**** Records to process

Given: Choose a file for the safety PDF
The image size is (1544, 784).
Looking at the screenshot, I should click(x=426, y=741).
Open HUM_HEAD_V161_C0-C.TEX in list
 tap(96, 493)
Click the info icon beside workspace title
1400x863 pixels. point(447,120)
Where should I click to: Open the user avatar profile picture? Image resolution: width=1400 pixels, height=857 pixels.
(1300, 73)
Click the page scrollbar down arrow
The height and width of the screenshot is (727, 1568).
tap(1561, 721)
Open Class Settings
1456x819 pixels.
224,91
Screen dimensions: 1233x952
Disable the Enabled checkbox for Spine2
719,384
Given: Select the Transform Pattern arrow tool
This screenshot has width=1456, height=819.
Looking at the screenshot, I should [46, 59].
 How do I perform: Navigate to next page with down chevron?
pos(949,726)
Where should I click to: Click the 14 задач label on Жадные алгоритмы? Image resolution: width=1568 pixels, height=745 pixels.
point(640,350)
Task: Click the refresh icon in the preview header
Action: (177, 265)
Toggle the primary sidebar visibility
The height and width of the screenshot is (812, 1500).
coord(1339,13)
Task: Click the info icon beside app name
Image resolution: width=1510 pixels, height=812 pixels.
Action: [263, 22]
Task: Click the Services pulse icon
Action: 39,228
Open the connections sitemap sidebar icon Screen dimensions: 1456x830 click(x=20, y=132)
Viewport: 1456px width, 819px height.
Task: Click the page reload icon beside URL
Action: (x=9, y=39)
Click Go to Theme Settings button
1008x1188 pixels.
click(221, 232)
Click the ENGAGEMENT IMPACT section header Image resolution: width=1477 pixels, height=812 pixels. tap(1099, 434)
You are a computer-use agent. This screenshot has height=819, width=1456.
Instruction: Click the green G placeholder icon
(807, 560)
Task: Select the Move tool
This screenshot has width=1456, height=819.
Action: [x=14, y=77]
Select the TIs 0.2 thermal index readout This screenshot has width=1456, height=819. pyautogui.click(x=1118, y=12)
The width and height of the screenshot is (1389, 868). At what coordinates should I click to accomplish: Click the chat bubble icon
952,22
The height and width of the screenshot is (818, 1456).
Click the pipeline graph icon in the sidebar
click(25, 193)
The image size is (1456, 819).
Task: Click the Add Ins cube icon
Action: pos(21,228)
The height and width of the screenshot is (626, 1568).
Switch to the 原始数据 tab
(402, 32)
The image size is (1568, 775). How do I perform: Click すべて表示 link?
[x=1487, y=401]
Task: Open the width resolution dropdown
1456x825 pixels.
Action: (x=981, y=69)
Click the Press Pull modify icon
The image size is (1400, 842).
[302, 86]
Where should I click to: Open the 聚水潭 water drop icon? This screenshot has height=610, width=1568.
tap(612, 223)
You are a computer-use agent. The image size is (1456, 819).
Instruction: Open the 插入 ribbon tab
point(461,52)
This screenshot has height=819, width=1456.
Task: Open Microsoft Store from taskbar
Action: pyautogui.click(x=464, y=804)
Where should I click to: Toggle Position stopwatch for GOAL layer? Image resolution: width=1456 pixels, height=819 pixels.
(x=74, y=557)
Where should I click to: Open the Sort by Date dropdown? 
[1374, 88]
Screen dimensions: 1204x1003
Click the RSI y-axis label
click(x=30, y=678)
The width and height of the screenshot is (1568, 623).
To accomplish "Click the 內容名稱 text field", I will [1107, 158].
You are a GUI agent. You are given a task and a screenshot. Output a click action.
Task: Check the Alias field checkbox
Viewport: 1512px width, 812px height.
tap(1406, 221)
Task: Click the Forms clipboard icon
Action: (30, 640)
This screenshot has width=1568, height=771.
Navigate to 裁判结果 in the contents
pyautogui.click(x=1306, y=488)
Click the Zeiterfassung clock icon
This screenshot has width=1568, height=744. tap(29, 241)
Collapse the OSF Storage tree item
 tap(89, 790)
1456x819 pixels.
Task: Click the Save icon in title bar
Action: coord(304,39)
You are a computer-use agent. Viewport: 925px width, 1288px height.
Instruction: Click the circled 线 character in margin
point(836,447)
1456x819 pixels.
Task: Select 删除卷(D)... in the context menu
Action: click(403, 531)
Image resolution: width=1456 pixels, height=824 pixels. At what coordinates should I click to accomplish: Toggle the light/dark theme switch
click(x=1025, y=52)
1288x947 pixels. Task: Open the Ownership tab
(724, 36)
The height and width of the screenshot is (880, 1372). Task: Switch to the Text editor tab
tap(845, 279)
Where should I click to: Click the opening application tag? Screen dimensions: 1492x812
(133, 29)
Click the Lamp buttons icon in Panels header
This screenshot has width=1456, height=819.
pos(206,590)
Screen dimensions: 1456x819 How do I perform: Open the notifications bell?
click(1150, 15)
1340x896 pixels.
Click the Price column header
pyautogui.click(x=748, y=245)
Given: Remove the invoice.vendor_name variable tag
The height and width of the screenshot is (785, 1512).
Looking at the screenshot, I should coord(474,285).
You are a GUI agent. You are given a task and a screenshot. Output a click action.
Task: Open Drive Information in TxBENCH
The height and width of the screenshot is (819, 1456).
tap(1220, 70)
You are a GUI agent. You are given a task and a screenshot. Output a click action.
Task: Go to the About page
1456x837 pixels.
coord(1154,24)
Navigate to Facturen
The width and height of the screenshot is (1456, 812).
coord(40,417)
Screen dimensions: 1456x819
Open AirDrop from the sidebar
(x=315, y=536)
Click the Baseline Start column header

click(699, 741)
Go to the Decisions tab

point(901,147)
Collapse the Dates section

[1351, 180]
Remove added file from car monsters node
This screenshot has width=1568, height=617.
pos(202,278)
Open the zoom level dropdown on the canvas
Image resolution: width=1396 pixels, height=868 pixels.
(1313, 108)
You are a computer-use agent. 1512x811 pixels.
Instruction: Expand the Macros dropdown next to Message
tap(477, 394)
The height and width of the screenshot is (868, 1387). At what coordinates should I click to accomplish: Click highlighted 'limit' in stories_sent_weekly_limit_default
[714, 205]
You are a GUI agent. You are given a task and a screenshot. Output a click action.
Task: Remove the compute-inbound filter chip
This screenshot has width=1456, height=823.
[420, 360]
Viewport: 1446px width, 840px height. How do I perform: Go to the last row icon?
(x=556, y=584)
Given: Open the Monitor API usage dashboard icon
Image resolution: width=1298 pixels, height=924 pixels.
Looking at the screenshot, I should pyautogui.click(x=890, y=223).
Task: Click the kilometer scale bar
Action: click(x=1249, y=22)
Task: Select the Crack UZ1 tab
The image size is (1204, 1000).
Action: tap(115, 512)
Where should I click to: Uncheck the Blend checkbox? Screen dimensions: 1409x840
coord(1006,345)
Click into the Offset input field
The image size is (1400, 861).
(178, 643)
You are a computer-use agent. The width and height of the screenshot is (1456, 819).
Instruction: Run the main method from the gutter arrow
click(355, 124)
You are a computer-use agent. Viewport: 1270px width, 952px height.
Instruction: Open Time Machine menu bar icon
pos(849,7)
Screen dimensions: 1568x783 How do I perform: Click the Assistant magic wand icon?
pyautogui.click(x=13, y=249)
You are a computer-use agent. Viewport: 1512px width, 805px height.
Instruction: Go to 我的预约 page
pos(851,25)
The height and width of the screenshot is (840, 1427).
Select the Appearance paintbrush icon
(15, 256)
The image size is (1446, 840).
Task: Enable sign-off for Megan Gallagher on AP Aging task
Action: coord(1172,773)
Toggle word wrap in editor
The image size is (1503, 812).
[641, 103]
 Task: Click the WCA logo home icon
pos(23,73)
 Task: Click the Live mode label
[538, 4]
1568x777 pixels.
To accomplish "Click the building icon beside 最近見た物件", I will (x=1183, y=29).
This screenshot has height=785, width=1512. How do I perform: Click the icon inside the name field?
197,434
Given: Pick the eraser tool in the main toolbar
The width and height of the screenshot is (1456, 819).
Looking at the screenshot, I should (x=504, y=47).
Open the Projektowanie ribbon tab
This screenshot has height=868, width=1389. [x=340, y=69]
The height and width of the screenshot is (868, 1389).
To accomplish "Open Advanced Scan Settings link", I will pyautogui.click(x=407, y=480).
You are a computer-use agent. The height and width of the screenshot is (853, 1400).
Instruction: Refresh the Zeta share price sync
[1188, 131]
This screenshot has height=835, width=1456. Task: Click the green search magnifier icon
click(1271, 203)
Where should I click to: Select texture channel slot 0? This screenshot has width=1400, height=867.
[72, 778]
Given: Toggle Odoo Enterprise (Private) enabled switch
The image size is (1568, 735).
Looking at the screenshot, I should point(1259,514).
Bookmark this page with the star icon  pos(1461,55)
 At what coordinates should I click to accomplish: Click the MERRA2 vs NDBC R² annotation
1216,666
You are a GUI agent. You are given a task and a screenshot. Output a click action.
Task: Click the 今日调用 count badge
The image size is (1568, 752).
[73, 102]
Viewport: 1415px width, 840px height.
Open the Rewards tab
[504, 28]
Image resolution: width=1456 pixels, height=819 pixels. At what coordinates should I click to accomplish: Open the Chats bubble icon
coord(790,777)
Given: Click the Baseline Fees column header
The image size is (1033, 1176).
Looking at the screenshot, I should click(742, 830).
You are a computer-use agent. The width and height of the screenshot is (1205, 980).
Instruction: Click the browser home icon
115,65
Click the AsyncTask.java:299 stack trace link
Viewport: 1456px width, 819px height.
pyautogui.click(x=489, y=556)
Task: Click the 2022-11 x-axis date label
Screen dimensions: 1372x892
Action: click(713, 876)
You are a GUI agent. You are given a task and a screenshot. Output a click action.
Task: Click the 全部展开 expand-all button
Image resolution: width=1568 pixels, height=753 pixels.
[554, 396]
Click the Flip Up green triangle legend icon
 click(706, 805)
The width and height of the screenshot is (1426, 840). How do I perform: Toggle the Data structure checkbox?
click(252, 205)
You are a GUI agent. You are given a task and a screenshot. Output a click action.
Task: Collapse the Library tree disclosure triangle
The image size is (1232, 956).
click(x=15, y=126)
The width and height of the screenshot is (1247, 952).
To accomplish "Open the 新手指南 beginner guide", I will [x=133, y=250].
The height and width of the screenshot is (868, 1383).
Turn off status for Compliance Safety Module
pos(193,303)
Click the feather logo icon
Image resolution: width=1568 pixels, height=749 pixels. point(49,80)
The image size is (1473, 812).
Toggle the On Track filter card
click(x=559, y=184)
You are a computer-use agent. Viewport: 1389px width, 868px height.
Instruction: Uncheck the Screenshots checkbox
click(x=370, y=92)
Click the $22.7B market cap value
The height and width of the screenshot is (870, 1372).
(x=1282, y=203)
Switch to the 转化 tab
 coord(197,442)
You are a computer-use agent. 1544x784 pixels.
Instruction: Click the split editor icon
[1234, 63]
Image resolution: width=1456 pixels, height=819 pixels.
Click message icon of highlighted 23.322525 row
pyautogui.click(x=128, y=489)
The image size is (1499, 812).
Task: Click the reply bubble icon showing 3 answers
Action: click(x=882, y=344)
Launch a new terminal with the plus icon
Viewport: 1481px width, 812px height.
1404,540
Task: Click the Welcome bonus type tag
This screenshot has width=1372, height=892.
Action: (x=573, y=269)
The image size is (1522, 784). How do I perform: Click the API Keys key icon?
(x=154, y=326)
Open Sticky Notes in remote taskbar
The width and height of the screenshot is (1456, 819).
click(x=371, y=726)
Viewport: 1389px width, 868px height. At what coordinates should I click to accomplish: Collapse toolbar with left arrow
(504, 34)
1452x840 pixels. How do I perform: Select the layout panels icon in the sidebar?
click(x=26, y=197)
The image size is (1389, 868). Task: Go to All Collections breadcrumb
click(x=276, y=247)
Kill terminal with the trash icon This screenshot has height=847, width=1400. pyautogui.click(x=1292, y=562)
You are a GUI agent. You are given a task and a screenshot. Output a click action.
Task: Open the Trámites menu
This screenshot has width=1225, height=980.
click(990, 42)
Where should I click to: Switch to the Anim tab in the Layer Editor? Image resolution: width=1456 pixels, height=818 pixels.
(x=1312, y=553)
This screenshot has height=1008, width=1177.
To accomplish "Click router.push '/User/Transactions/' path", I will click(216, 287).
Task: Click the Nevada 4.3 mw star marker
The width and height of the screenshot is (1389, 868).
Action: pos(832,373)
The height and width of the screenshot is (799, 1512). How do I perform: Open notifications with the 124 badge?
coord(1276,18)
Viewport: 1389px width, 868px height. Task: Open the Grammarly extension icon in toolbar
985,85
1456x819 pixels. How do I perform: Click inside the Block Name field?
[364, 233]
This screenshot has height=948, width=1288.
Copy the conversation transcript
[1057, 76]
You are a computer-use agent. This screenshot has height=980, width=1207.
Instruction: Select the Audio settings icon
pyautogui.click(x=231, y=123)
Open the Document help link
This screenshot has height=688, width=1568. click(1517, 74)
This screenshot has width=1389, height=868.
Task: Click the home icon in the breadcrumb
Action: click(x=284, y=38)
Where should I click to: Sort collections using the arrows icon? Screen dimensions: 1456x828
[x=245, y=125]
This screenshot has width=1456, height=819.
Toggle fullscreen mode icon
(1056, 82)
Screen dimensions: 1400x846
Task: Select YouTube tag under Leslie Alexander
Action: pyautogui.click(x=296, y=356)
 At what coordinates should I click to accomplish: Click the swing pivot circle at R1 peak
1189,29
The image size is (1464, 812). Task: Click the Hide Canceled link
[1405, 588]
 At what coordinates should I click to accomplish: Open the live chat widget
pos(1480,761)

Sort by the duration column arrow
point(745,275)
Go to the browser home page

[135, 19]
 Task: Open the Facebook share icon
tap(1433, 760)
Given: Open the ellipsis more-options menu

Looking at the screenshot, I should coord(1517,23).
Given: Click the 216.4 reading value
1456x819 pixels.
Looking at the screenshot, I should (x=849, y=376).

********

Task brief — Count how many lines in the entries hold "terminal" and reply with that number alone.

Answer space — 2